> **Work task**: Your answer should consist of each line below that contains the string "computer".

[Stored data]
BEGIN
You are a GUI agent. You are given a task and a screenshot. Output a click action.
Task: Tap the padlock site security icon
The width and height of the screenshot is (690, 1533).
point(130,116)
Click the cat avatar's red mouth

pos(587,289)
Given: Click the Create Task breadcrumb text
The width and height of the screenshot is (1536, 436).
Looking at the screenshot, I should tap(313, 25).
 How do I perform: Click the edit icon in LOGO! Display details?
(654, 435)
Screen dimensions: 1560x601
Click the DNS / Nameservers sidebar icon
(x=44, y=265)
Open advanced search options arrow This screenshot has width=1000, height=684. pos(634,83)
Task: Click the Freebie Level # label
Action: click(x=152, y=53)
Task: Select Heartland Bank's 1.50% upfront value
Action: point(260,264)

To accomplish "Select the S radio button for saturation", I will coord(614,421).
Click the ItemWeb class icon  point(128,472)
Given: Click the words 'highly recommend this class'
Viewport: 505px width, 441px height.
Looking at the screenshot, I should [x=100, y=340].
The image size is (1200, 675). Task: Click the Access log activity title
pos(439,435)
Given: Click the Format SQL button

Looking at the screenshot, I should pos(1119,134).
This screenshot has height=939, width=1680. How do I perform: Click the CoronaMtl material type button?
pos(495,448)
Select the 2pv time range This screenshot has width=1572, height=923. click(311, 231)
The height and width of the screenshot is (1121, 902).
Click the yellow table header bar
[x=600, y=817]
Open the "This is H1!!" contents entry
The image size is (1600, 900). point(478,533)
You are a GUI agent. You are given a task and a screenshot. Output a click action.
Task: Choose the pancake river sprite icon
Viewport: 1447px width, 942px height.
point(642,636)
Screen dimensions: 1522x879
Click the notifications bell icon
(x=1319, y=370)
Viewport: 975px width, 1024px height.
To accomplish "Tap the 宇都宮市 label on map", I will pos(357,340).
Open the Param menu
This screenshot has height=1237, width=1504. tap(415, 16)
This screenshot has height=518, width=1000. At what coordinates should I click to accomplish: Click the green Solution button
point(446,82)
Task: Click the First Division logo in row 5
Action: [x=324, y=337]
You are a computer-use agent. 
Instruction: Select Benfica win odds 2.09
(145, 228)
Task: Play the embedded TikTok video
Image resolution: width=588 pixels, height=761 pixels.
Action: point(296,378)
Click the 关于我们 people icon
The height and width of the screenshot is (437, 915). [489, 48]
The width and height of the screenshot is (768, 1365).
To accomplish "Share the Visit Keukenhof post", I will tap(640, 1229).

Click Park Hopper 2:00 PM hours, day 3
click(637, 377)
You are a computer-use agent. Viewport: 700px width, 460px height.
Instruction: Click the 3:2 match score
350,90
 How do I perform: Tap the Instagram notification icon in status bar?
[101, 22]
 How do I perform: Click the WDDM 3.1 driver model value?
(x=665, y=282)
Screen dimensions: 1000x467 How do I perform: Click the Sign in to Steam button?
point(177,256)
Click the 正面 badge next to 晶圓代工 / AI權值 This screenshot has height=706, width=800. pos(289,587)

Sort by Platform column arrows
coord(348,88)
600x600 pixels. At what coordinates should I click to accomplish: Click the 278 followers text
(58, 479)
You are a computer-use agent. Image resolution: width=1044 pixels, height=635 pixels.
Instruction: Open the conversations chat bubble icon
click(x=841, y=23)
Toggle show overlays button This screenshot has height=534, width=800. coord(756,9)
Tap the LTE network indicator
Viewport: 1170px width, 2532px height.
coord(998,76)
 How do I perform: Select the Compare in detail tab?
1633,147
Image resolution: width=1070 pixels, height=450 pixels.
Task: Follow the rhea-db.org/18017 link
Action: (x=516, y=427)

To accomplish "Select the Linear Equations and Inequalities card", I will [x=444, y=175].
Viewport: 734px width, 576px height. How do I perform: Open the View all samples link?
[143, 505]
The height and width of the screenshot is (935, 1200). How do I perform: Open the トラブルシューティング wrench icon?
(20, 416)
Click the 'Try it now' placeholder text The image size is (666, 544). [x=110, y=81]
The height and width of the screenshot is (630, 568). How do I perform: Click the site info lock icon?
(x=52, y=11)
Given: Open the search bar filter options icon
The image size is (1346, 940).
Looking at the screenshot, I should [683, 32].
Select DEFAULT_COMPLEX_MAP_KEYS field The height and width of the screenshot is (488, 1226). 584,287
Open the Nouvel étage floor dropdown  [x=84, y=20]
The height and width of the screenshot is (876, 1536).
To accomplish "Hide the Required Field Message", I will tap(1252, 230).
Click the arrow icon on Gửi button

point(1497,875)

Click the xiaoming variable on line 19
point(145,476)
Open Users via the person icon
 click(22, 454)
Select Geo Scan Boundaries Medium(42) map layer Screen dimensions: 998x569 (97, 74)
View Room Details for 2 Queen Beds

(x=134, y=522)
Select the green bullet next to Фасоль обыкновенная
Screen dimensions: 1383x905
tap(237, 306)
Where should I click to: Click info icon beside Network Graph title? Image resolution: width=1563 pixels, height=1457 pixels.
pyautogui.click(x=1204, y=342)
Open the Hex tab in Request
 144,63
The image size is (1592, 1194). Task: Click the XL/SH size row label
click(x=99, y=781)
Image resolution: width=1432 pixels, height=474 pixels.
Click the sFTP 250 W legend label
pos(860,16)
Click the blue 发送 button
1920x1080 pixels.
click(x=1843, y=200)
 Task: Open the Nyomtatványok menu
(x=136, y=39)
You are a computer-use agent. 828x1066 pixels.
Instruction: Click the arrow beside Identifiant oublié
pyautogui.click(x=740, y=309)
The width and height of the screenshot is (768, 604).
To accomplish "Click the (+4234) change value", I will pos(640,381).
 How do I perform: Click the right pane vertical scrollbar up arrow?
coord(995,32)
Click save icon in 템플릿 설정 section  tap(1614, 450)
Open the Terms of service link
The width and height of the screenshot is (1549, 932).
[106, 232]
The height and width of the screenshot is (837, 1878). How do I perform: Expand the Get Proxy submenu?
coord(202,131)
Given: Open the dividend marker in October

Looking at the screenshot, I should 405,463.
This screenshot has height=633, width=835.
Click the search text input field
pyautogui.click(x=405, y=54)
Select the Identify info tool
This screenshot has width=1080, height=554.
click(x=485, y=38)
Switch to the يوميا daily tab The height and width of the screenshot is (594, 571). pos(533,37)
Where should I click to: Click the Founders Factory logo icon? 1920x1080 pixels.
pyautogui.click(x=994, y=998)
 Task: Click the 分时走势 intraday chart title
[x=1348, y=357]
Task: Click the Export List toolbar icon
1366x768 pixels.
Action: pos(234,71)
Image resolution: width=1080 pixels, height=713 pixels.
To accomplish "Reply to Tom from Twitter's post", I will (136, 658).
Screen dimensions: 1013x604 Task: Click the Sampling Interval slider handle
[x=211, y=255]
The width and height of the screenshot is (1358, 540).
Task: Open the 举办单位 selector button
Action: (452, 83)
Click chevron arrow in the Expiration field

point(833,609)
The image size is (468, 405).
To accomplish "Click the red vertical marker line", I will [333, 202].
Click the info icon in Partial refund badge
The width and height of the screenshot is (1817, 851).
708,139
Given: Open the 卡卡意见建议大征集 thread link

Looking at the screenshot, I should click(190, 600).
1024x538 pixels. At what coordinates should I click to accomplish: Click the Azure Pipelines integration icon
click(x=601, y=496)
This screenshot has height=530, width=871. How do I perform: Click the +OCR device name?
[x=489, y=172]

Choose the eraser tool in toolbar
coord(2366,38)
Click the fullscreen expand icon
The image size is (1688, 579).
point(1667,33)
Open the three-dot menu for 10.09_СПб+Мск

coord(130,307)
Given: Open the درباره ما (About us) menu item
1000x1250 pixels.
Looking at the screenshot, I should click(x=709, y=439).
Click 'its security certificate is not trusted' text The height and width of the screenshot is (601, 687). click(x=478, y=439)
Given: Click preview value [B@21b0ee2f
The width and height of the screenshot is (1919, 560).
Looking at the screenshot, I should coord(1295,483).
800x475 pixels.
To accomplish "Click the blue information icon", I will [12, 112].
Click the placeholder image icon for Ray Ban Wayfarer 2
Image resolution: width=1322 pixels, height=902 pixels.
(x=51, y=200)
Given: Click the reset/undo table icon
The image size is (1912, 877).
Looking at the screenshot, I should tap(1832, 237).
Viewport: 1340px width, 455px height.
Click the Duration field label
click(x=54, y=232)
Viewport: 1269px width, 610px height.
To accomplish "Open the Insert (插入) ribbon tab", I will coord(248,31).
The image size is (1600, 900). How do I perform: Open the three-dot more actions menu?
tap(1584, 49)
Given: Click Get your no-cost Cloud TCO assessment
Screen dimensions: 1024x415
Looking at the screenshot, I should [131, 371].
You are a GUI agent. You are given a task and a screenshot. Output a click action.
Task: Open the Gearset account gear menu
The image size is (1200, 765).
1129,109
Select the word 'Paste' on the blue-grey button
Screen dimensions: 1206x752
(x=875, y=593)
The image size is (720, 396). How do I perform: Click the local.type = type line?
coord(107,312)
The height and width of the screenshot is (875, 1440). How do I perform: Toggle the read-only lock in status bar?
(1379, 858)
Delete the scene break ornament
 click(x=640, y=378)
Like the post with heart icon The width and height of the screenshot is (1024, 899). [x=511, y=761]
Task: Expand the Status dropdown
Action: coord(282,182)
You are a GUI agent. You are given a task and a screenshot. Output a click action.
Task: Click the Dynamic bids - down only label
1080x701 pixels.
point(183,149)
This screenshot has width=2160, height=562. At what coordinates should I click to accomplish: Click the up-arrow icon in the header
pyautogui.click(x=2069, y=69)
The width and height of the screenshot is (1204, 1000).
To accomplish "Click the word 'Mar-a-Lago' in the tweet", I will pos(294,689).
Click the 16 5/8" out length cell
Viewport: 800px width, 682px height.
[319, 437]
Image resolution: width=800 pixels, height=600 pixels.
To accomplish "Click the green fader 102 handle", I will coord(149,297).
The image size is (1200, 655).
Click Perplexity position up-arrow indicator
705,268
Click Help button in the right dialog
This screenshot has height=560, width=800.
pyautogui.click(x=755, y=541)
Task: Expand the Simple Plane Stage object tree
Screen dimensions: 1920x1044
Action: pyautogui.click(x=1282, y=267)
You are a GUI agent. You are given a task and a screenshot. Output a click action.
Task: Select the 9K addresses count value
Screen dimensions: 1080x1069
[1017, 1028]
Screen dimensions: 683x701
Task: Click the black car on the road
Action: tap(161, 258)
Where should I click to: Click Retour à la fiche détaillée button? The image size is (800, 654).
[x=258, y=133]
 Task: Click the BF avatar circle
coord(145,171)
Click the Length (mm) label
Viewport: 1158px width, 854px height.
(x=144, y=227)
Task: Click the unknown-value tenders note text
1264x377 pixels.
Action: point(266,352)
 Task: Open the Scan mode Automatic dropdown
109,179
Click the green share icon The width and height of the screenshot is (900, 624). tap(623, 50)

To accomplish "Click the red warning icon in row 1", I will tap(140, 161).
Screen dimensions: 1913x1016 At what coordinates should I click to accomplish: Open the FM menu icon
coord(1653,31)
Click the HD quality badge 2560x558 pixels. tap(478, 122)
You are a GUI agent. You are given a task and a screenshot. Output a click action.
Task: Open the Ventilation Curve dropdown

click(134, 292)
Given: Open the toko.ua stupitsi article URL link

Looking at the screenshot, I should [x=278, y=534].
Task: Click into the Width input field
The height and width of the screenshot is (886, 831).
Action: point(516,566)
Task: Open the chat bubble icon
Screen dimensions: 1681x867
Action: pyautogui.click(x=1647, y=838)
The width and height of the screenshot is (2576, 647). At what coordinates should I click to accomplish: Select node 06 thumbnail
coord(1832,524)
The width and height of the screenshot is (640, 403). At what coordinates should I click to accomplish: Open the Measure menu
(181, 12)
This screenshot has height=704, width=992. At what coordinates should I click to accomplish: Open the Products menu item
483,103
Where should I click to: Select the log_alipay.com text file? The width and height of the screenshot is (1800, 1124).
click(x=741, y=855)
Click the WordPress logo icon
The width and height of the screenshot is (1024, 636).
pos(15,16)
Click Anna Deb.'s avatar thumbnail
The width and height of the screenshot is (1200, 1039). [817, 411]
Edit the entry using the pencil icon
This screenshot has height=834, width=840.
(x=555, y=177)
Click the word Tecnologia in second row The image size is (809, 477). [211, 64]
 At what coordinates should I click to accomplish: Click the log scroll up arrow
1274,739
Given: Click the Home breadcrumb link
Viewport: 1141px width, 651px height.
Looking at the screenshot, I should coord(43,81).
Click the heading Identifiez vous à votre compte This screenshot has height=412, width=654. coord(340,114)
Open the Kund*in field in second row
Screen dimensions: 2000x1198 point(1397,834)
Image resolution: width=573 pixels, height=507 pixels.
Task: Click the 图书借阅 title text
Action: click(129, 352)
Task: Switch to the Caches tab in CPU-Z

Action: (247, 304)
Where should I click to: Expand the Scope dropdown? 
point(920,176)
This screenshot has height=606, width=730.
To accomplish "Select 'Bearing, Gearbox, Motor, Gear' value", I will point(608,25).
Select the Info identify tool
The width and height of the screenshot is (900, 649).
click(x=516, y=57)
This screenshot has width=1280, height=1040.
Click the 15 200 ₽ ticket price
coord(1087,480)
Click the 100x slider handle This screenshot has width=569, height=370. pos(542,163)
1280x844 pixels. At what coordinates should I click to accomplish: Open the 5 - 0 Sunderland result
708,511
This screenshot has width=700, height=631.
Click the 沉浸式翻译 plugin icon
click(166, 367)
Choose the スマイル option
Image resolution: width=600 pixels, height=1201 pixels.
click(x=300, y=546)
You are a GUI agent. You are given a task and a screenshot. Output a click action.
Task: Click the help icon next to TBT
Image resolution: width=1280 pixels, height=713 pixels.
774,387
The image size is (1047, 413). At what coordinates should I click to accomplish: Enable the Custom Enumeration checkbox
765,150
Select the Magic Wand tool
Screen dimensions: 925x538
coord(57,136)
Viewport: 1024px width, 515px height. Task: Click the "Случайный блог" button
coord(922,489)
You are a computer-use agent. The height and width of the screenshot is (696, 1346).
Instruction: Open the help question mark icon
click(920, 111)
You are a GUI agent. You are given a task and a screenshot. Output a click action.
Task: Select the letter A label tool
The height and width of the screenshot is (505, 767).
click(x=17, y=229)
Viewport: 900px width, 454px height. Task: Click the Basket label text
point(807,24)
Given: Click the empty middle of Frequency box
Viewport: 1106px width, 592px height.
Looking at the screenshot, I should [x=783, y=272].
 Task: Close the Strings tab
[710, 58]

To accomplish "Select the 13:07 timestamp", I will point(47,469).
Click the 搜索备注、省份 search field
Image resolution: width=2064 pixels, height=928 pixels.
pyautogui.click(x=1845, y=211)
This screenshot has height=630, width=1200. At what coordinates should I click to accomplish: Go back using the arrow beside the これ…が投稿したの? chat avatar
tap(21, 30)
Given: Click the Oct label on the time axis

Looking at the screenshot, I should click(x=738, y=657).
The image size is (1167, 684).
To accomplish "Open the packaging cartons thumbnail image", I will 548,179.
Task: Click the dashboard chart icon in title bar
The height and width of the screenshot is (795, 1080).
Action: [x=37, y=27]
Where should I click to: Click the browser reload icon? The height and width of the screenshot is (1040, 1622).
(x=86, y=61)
END
> **Written solution**:
You are a computer-use agent. 
You are a computer-use agent. Viewport: 700px width, 460px height.
You are a computer-use agent. Image resolution: width=1044 pixels, height=635 pixels.
You are a computer-use agent. 828x1066 pixels.
You are a computer-use agent. The height and width of the screenshot is (696, 1346).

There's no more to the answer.